▸ SOURCE PASSAGE:
┌──
If
\[\mathbf{F} = (F_1 , F_2 , F_3 )\]
is a vector field, a necessary and sufficient condition for \[F_1 dx + F_2 dy + F_3 dz\]
to be a complete differential is that \[curl \mathbf{F} = 0\]
Proof
Assume
\[F_1 dx + F_2 dy + F_3 = \frac{\partial \phi}{\partial x} dx + \frac{\partial \phi}{\partial y} dy + \frac{\partial \phi}{\partial z} dz = d \phi\]
is an exact differential then\[F_1 = \frac{\partial \phi}{\partial x}, \: F_2 = \frac{\partial \phi}{\partial y}, \: F_3 = \frac{\partial \phi}{\partial z}\]
Therefore
\[\mathbf{F} = \frac{\partial \phi}{\partial x} \mathbf{i} + \frac{\partial \phi}{\partial y} \mathbf{j} + \frac{\partial \phi}{\partial z} \mathbf{k} = d \phi\]
Now use the identity
\[curl grad \phi =0\]
with \[grad \phi = \mathbf{F}\]
to obtain \[curl \mathbf{F} =0\]
Conversely, if
\[curl \mathbf{F} =0\]
there exists \[\phi\]
such that \[\mathbf{F} = grad \phi\]
Then
\[\begin{equation} \begin{aligned}F_1 dx+ F_2 dy + F_3 dz &= \mathbf{F} \cdot d \mathbf{r} \\ &= (F_1 \mathbf{i} + F_2 \mathbf{j} + F_3 \mathbf{k}) \cdot (dx \mathbf{i} + \mathbf{j} + \mathbf{k} ) \\ &=(\frac{\partial \phi}{\partial x} \mathbf{i} + \frac{\partial \phi}{\partial y} \mathbf{j} + \frac{\partial \phi}{\partial z} \mathbf{k}) \cdot (dx \mathbf{i} + \mathbf{j} + \mathbf{k} ) \\ &= \frac{\partial \phi}{\partial x} dx + \frac{\partial \phi}{\partial y} dy + \frac{\partial \phi}{\partial z} dz \\ &= d \phi \end{aligned} \end{equation}\]
└──
▸ TASKS TO COMPLETE:
1 – In the proof on complete differentials, which identity is used to obtain curl F = 0?
2 – Can you translate this sentence from the proof on complete differentials into French: "If F = (F_1, F_2, F_3) is a vector field, a necessary and sufficient condition for F_1 dx + F_2 dy + F_3 dz to be a complete differential is that curl F = 0."
The entries after this point are separate material, unrelated to the proof on complete differentials.

▸ DATASET:
┌──
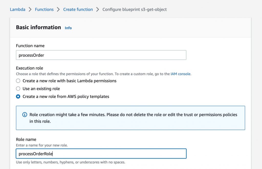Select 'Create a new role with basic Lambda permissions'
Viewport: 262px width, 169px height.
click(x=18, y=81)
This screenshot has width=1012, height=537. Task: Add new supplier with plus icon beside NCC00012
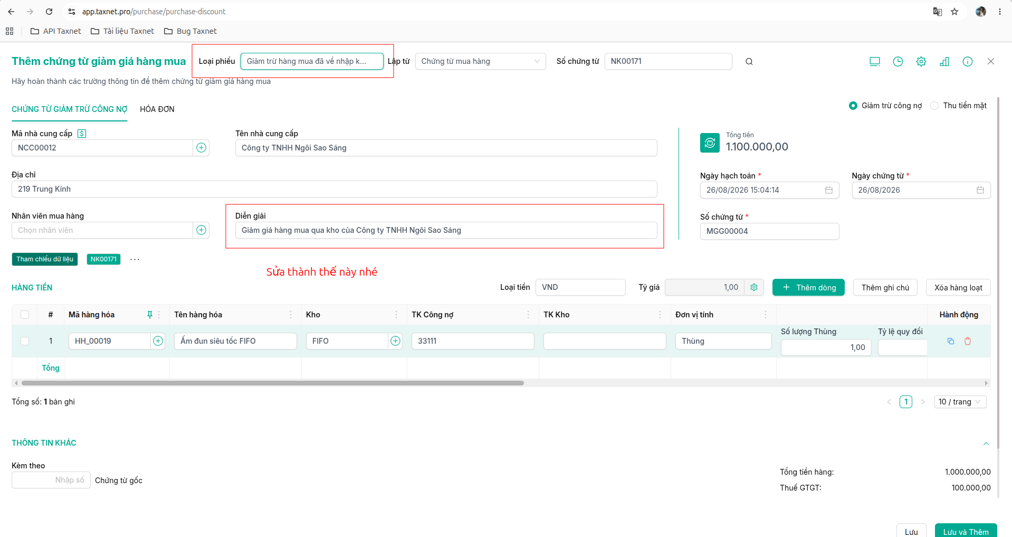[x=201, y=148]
└──
┌──
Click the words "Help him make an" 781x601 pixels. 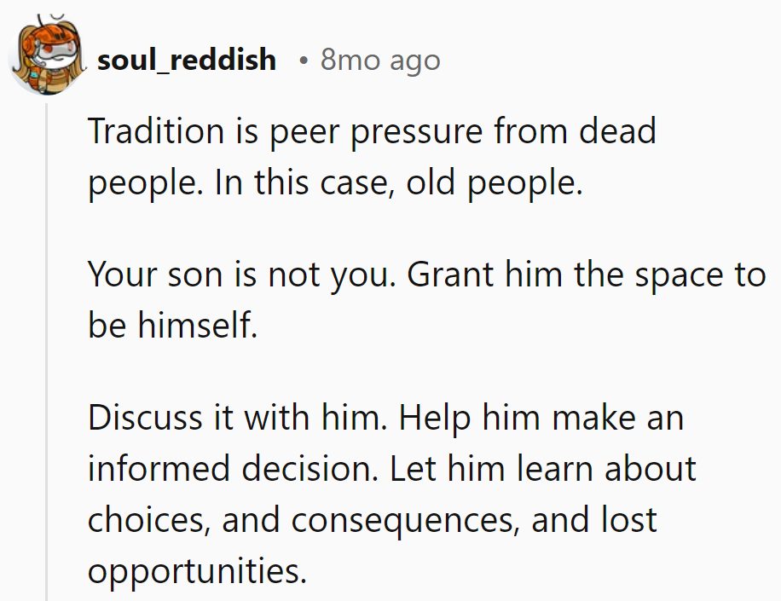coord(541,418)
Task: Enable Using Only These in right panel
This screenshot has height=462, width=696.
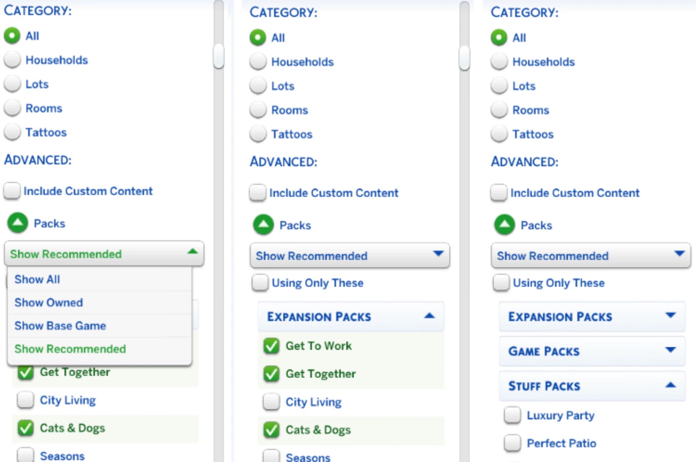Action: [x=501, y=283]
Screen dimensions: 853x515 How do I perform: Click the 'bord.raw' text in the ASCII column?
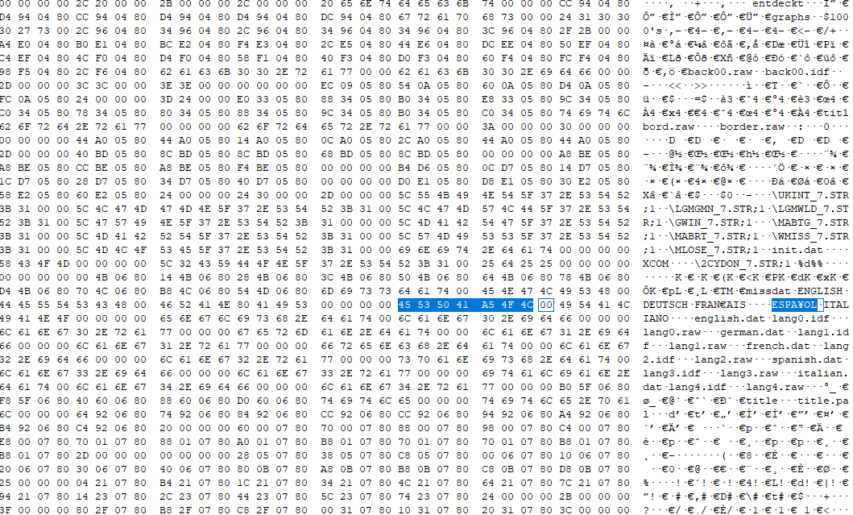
└──
┌──
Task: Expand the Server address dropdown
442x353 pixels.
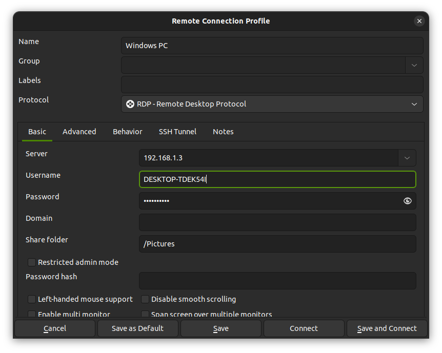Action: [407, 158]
└──
▸ COMPLETE ANSWERS:
1 – The identity curl grad φ = 0, with grad φ = F.

2 – Si F = (F_1, F_2, F_3) est un champ de vecteurs, une condition nécessaire et suffisante pour que F_1 dx + F_2 dy + F_3 dz soit une différentielle totale est que curl F = 0.